Todo es extraordinariamente doloroso, y querer creer que no se dio no basta para cambiar el pasado reciente. Y me parece que entre quienes buscan borrarlo de sus recuerdos y quienes, porque no les tocó de cerca, son incapaces de hacerse cargo del dolor ajeno, estamos todos, junto con el gran comercio, formando el pacto mencionado. Eso es una señal más de lo fragmentado que está nuestro cuerpo social.

Por supuesto que la vida debe continuar, y lo hace. Y desde el origen mismo de la pandemia hemos tenido otros temas capaces de competir por su atención, desde las sucesivas crisis políticas (un enfrentamiento acuciado por tanta crispación acumulada) hasta el fútbol. También es cierto que tanto encierro, tanta presión y malas noticias necesitan alivio. Y nada podría reconfortar tanto como reencontrarse en abrazos largos con las personas que amamos.

Pero durante estas fiestas faltarán varios en las mesas. Todos tenemos que seguir, en muchos casos ni siquiera hubo tiempo ni cabeza ni dinero para hacer un duelo en paz. Pero que lo cotidiano no se convierta en ese silencio que pronto se vuelve olvido. Porque realmente eso no existe. 

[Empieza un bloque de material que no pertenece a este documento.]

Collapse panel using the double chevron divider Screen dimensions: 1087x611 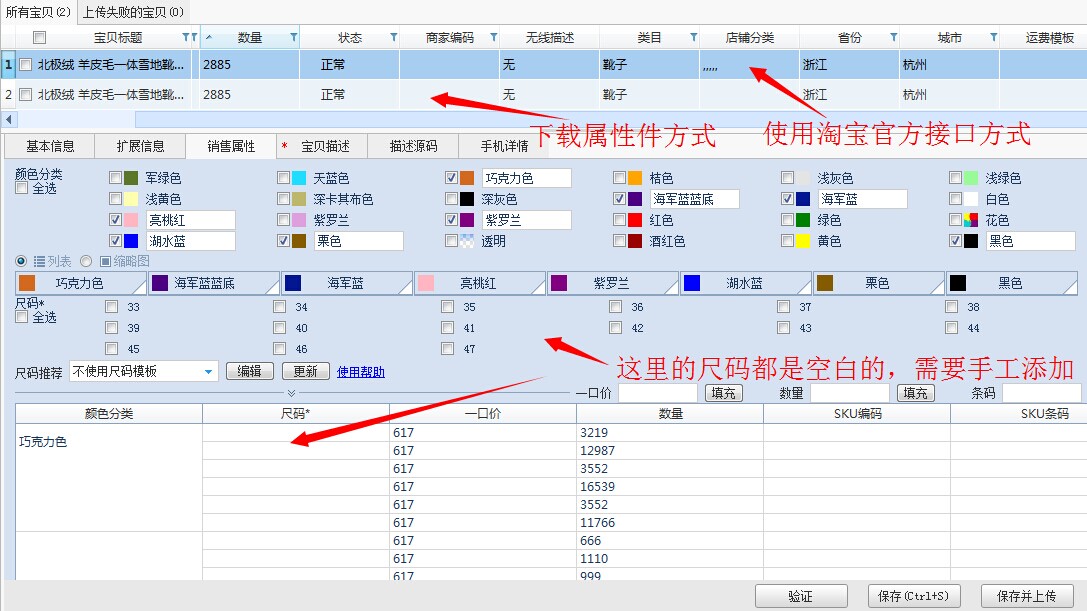291,394
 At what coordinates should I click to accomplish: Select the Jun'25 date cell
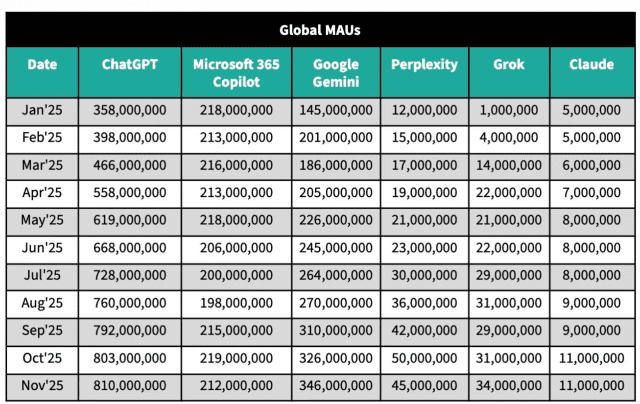point(42,247)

Ojalá podamos celebrar la vida recordando y honrando la memoria de quienes ya no están. Al final todos son nuestros muertos.  

1 comentario

  1. Lucho Amaya

    No quiero comentar (esta columna)
    Pero comentaré
    Me ha surgido la curiosidad sobre cuál su sentir, en días de Navidad, antes de la pandemia… ¿De los depre?
    Porque, en mi caso, siempre me ha gustado la Navidad, y como símbolo de paz, solidaridad, de comunión con nuestros semejantes… Y lo más curioso es que desde que soy agnóstico, casi ateo, (hará treinta años), me gusta más, mucho más que cuando era creyente.
    Y, como tema aparte, no entiendo, si tienen que darse, la tristeza en estos días de muchos creyentes y sus borracheras en semana santa… Pienso que si hay que estar en lo uno y lo otro, debe ser al revés; y porque es en Navidad donde se recuerda el nacimiento de su Salvador (según sus cánones) y en Semana Santa su muerte: Alegría y tristeza y no al revés (en cuanto a fechas).
    Ausencia de luto dice usted… Caras vemos, corazones no vemos, ¿no?… Digo.
    Y estoy de acuerdo en que el asunto es No olvidar… No olvidar a nuestros muertos (siempre en nuestros corazones). Y no olvidar la pandemia; Que no suceda como la de 1918 la cual nuestro inconsciente colectivo optó por olvidarla, borrarla… ¡Por qué!
    Saludos
    * y confieso que cada vez que digo lo que digo lo digo porque lo escribo, porque si me pusieran una cámara o un micro ¡saldría espantado yo!